Freshly laundered sheets snap on the line

Early elementary breakfast and cartoons 

Pallets on the floor

Christmas poem quests

Grandma cheering louder than everyone, Come on Number 7!

Secure love and welcome

That was Grandmas house.

Avon,

Christmas,

babies playing with Tupperware.

Board games,

card games,

scavenger hunts.

Family gatherings in parks, mountains and pools.

All celebrations were just that, a reason to celebrate!  

I never figured out the magic that was grandma.  

How were her arms able to draw any sized child into an

All encompassing hug?

Even me.  

She was so tiny but cast a mighty big shadow!

Her life and the way she lived it defines perseverance. 

I have a gaping hole of despair even though grandma lived her life so completely.  

My brain is logical and tries to reason with my heart, 

I know grandma lived such an amazingly long and full life

I know she was suffering more than I'm sure she let on...

I just don't know What becomes of a world without her.

Why, when I truly believe that we still exist after we give up the physical body, cant i feel joy with grandma finding those she has mourned?  Finding peace away from pain and the cruelty of old age?

A place where she can be whole to fish, dance and do all those things that brought her joy.  Yes, if she desires it then beer and cigarettes would be hers in heaven.  

I don't mean to slow her progress or her pleasure found in the afterlife.  

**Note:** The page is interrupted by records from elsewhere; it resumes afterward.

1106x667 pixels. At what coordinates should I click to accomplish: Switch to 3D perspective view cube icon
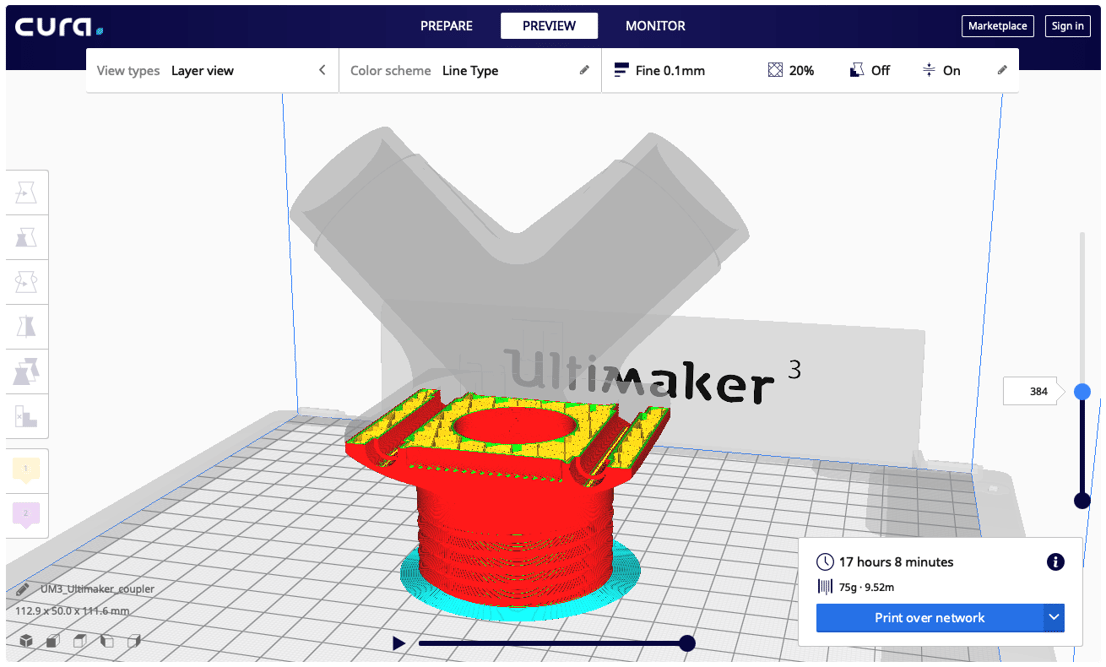tap(26, 641)
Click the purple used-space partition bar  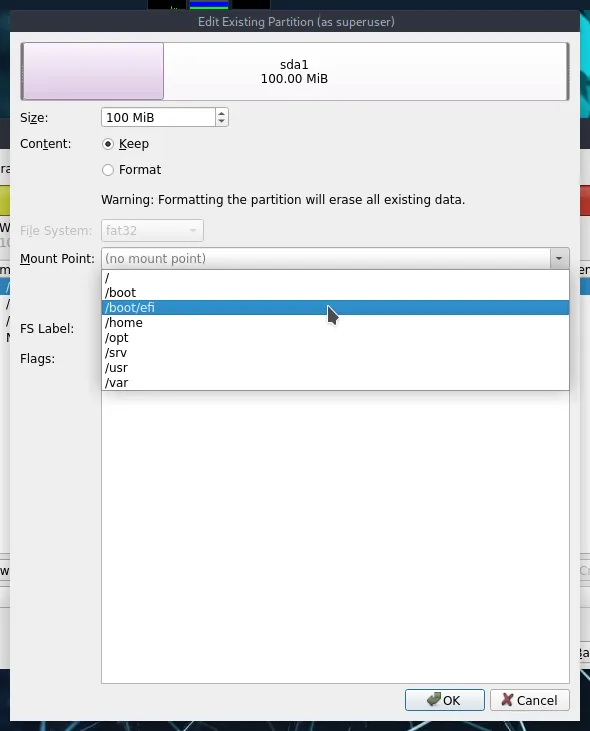pyautogui.click(x=93, y=71)
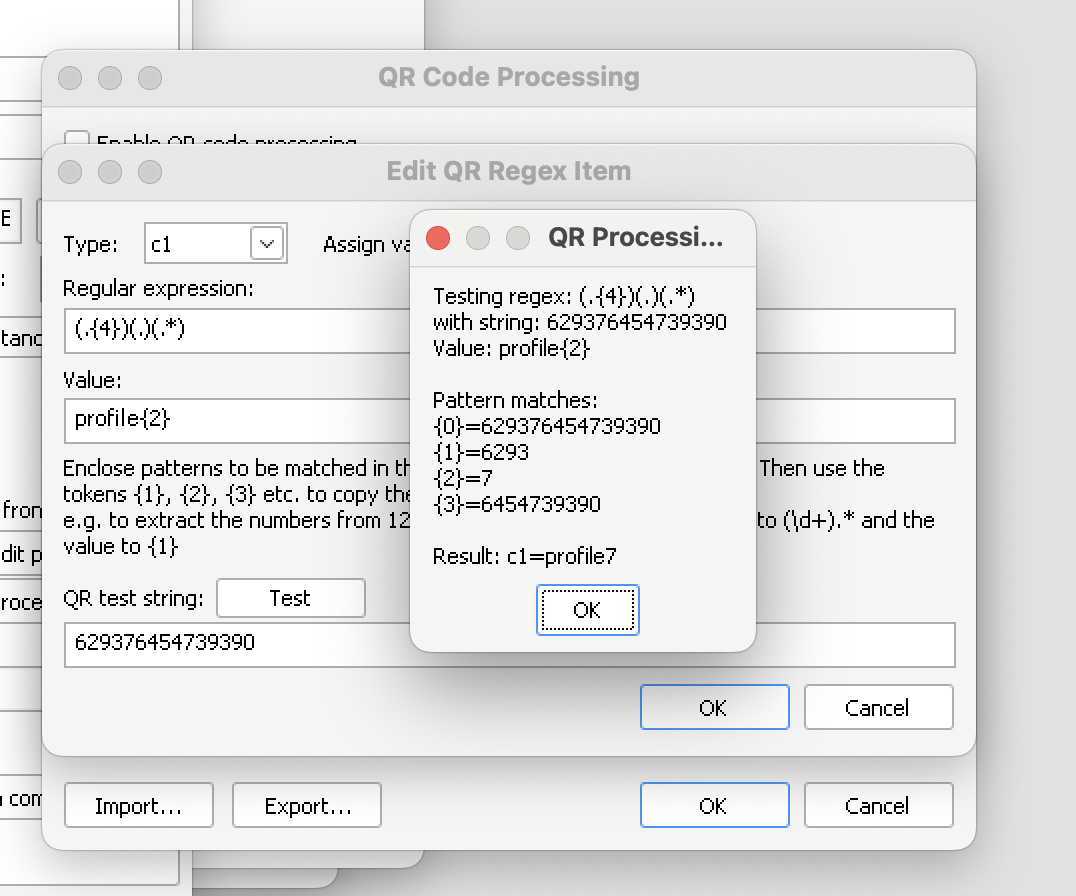Click the close button of Edit QR Regex Item
1076x896 pixels.
pyautogui.click(x=70, y=172)
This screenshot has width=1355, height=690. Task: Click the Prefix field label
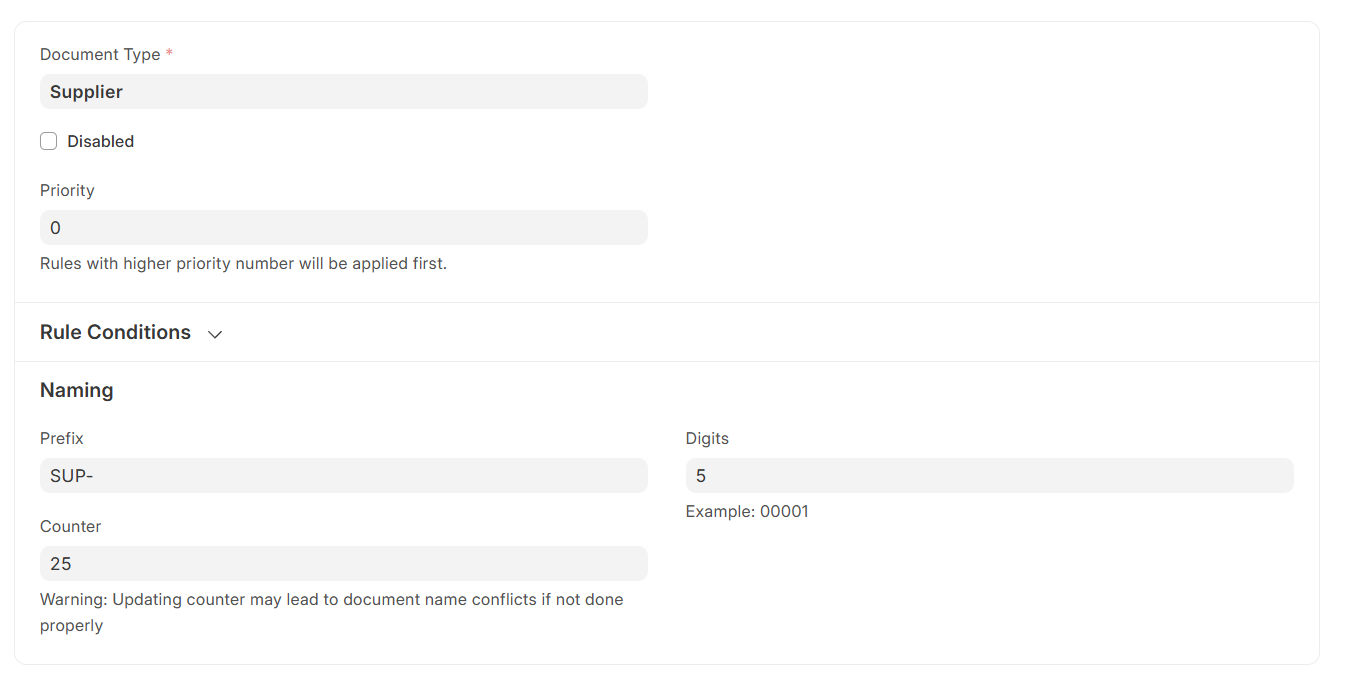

Knowing grandma, her desire will be to heal everyone's sorrow before seeing to herself...  I believe when looking into eternity, our time on earth is but an instant.  I see her with her hands on her hips wondering what all the fuss is about... when she knows we will all be together again in a blink of an eye.

I admit, am selfish.

I need a world that has grandma physically in it.  It breaks my heart to think that I may not have the ability to do her love justice in teaching my boys about it.  Where are the words to define the far reaching all encompassing joy and love that has always been grandma.